Life was good before they met. He was a lawyer, and she was a manager. They were not young, and both had already made their lives fulfilled to a bearable point. Life had been going somehow, and there had been even joyful mornings to it. It seemed that some sort of order was finally there superimposed upon insecurity. Neither of them had had it easy.

They did not know each other, and then they met. It was not a meeting of two needy individuals looking for a dream in the world. It would be hard to say in the first place if they were looking for or looking away from love. He was married, and she was long time divorced. His marriage had plenty of empty slots but it was convenient, considering that it left him time to devote to other interests. Women were not one of them. He was too tried out for seduction.

Her job was demanding although not too innovative, but it also left her a lot of unspent curiosity to explore other issues after hours. Men were not the major one. She loved herself too much for that.

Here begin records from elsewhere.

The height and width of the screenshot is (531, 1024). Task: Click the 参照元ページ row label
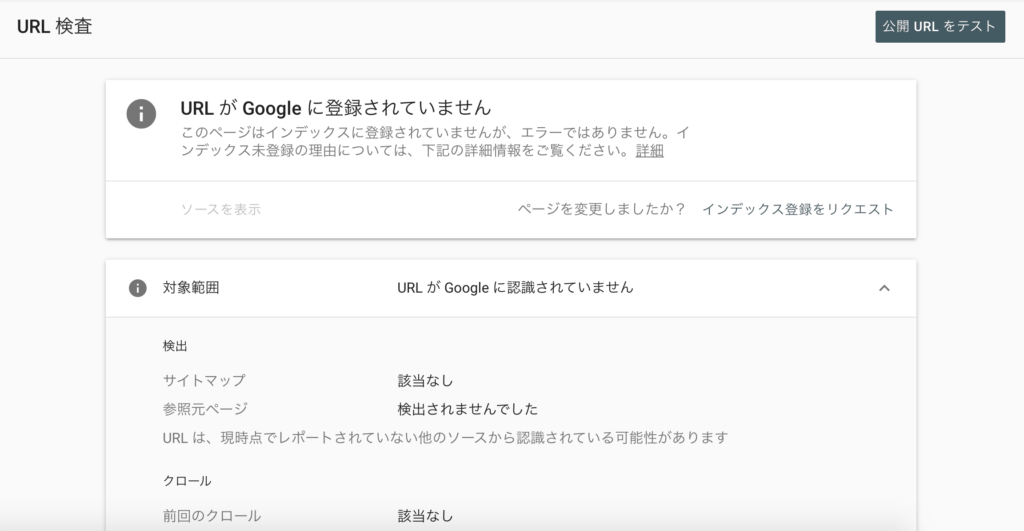pos(205,409)
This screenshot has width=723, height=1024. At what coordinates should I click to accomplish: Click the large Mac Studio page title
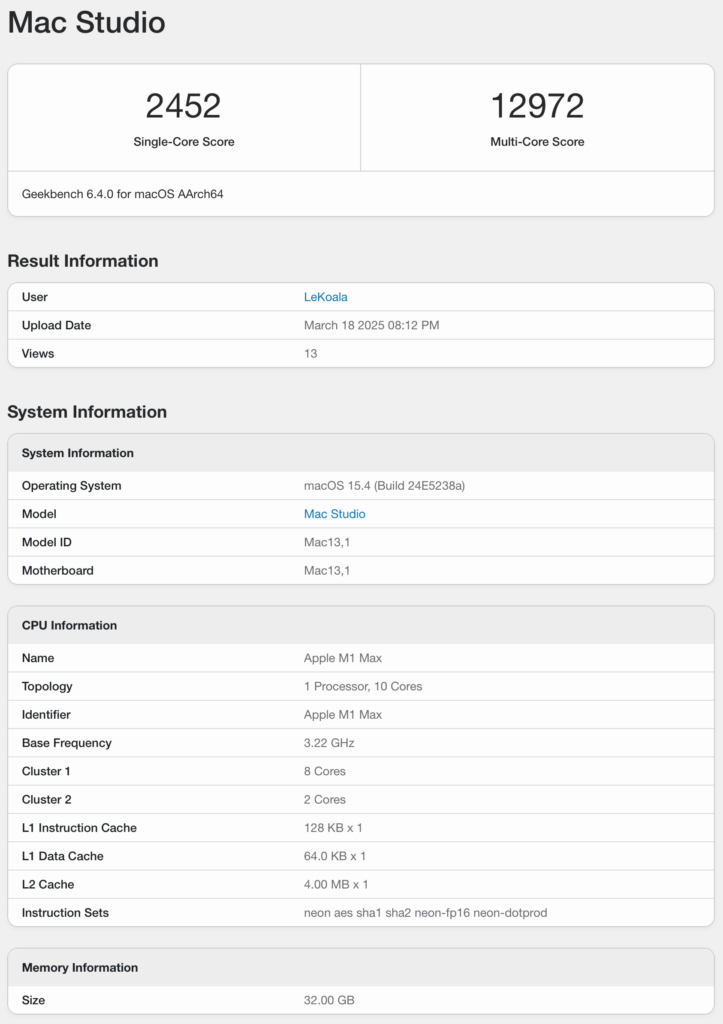pos(87,23)
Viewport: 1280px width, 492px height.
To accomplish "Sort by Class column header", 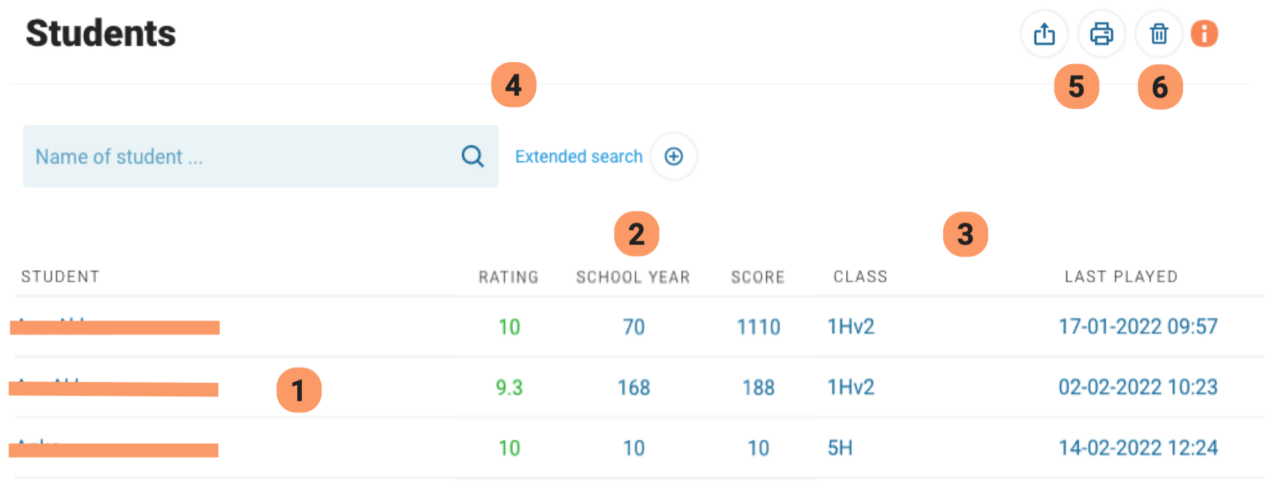I will click(860, 277).
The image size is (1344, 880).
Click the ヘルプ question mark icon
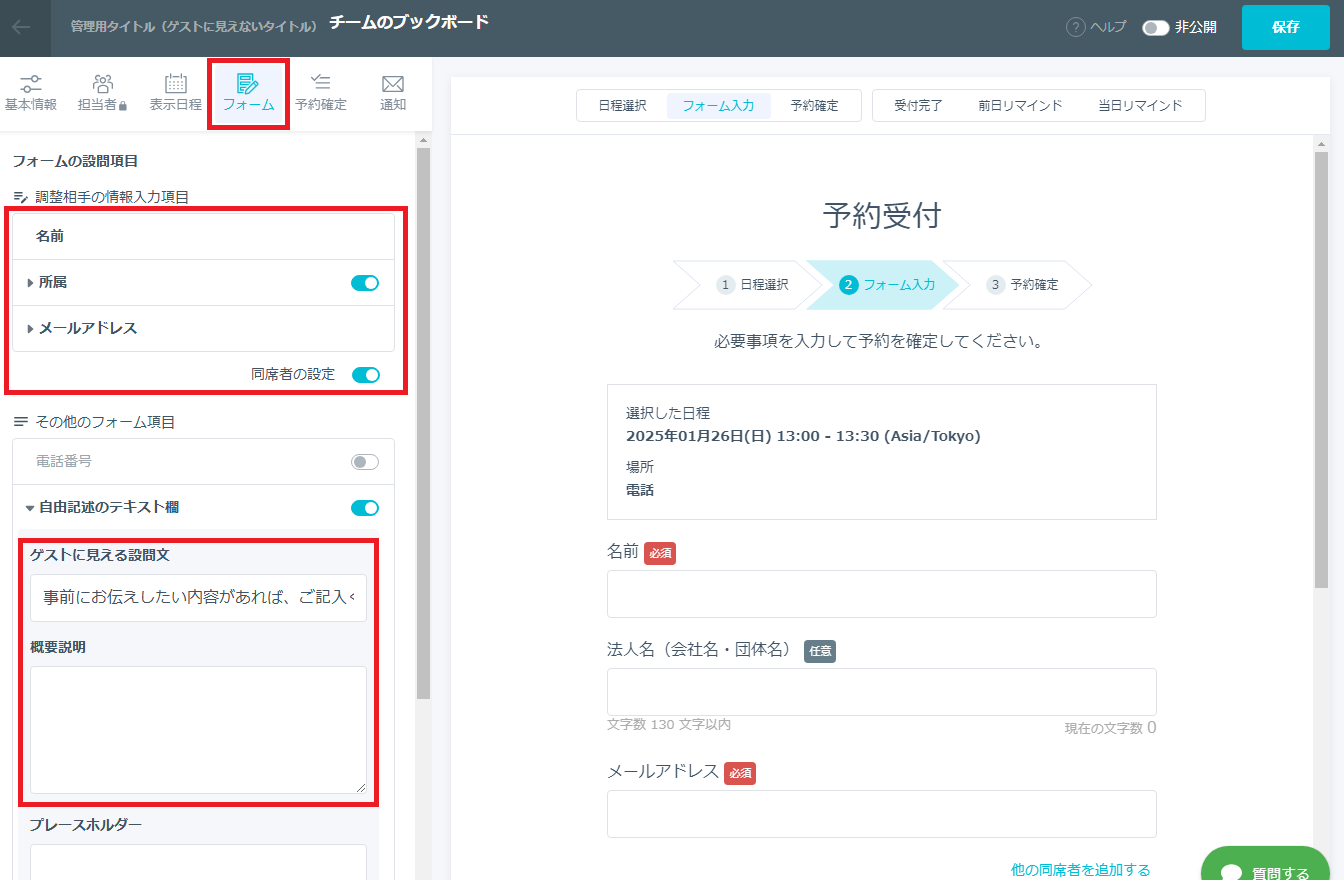click(x=1076, y=28)

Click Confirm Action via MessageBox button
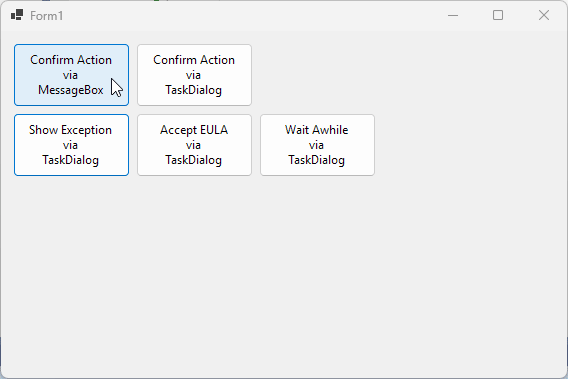click(x=71, y=75)
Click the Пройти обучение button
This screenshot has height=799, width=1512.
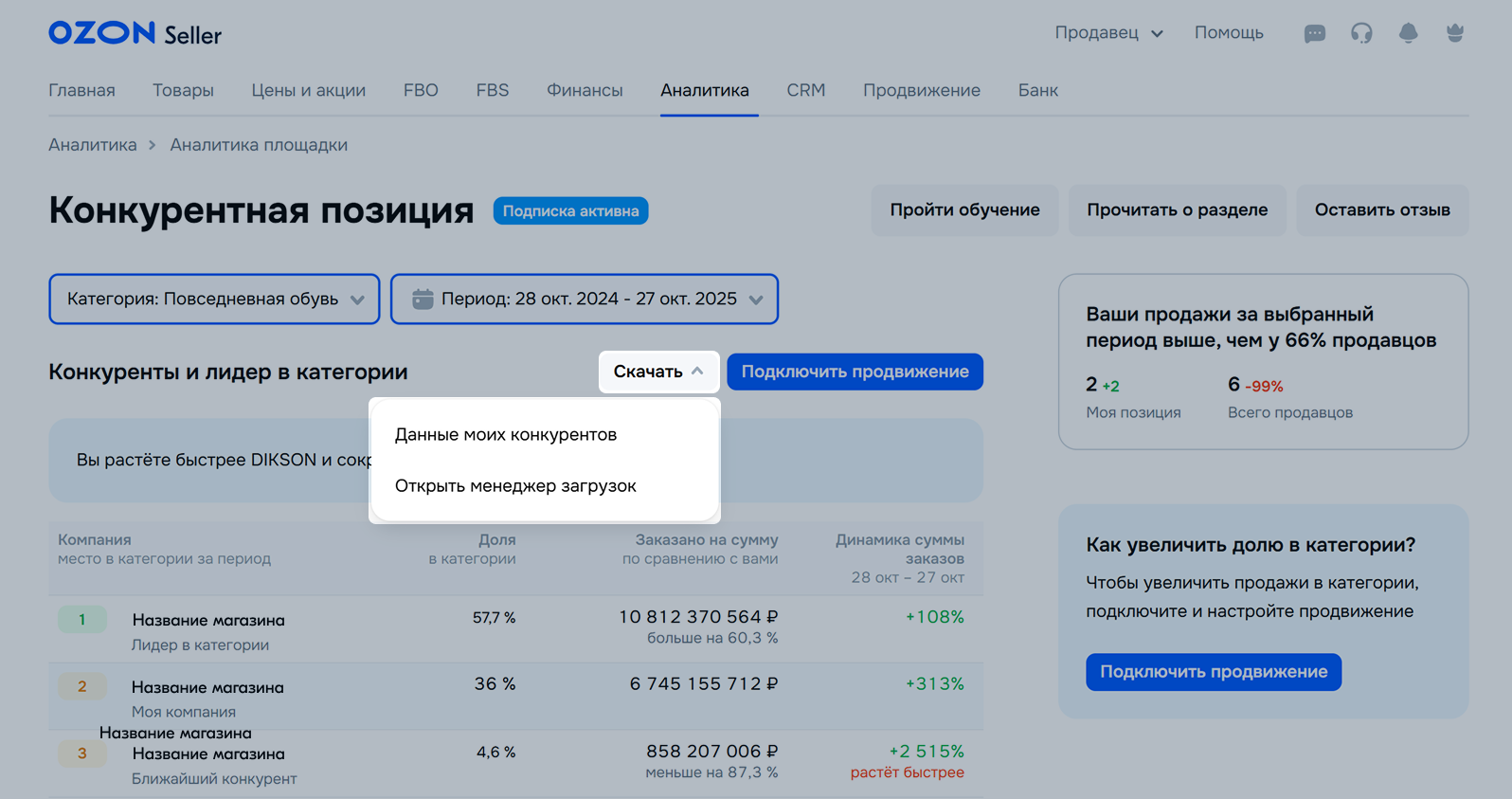(x=964, y=210)
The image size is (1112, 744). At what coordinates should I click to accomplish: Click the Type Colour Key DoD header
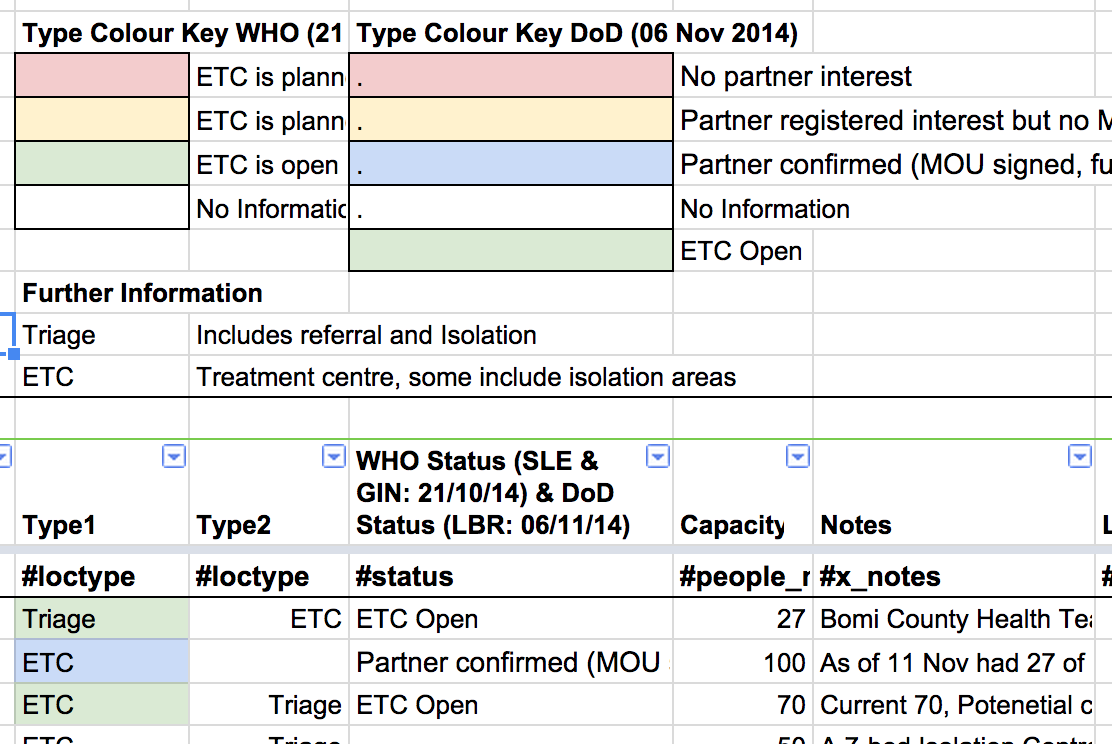[577, 33]
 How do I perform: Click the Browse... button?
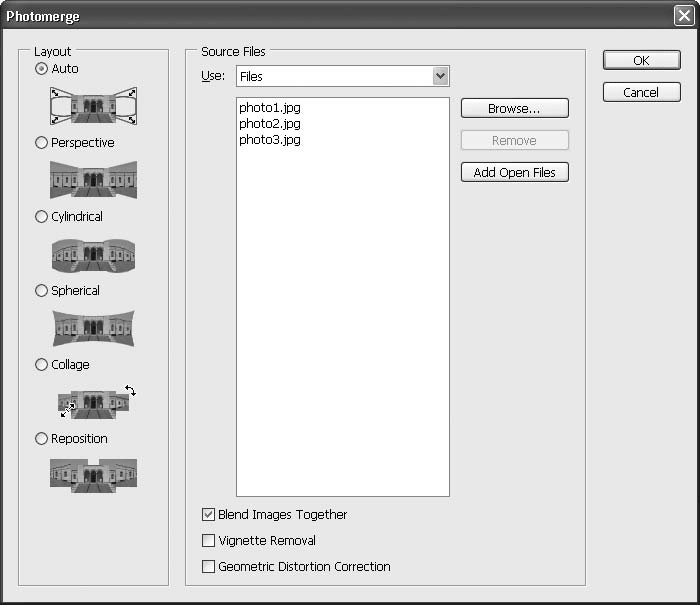(514, 108)
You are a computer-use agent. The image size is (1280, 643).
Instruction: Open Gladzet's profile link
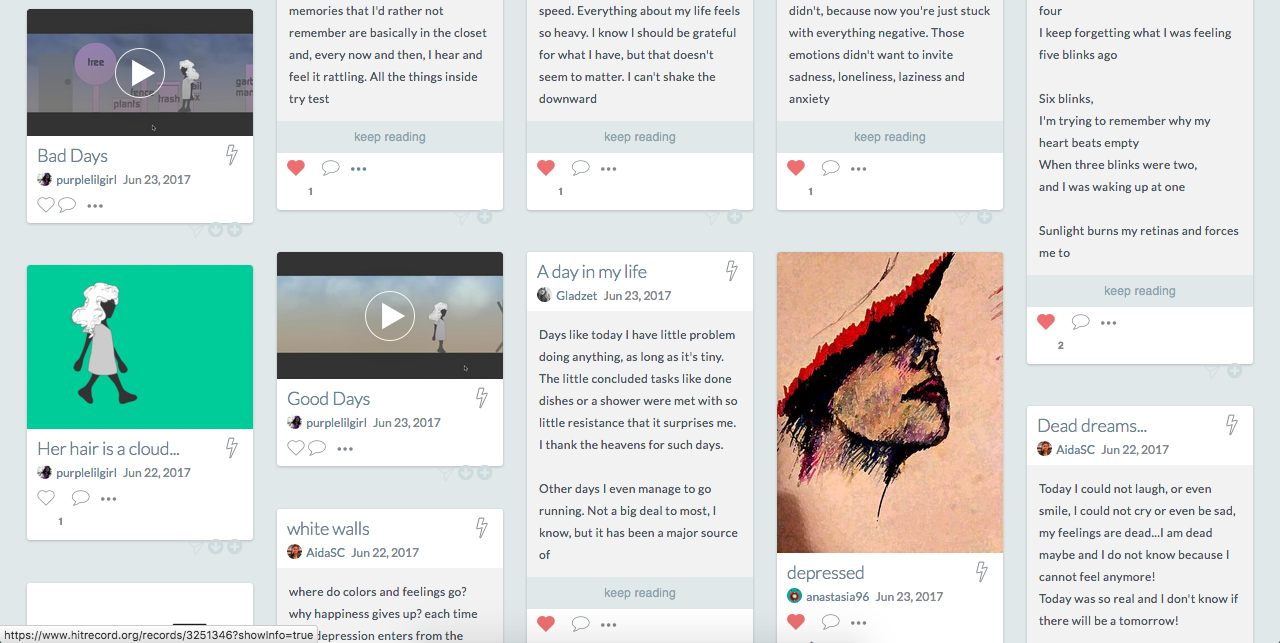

So, when they met, they were rather satisfied people, more or less selfish, and not too interested in the events of the complicated human-to-human world. But they got interested in each other. And who can explain the mystery of intimacy, why two people get drawn to each other with an inexplicable force, why then, why thus, why those two people and not some other two? Before long, before having spoken about it, they knew, each alone, they were in love. And they knew that love was a mortal thing.

3.

In his work, he was a committed lawyer. He chose early not to defend cases where in his judgment the accused one was guilty. Thus he had turned down a number of clients in his career, which made him a lawyer of moderate status, not too noted amongst his peers. He knew that their success would hurt his sense of justice, and he knew the consequences. He did not bother to explain his stand to his colleagues and his wife, growing insensitive to their well-meant advice to sometimes bend his principles. He didn't. He tried once, in his youth: he defended a case of a young woman who used her charm and a tough-childhood story to elbow her way in a private company, but was then caught at her first attempt to commit a fraud. She was guilty, and he knew it. He tried at the time to silence his consciousness; he won the trial, turned down the girl's offer to reward him sensually, and went home feeling void and sick. He did not get sick; the next day he went back to the office and never mentioned the case again. It was a job cleanly done, they said. Yet he grew stricter toward himself afterwards, and lost some of the enthusiasm he regarded his job with. He was incompetent of feeling guilty, so he could not forgive himself, and his self-blaming was too abstract to evoke any stronger emotion.

He was at ease with time and knew that it was better to let it solve things that are out of our control. And years just went by. If there had been an answer he was waiting for to come with time, he certainly had forgotten the question. Life was sufficient, perhaps a bit monotonous, but one certainly could not have everything, and the wisdom of life is to concentrate on what one has, and cherish it.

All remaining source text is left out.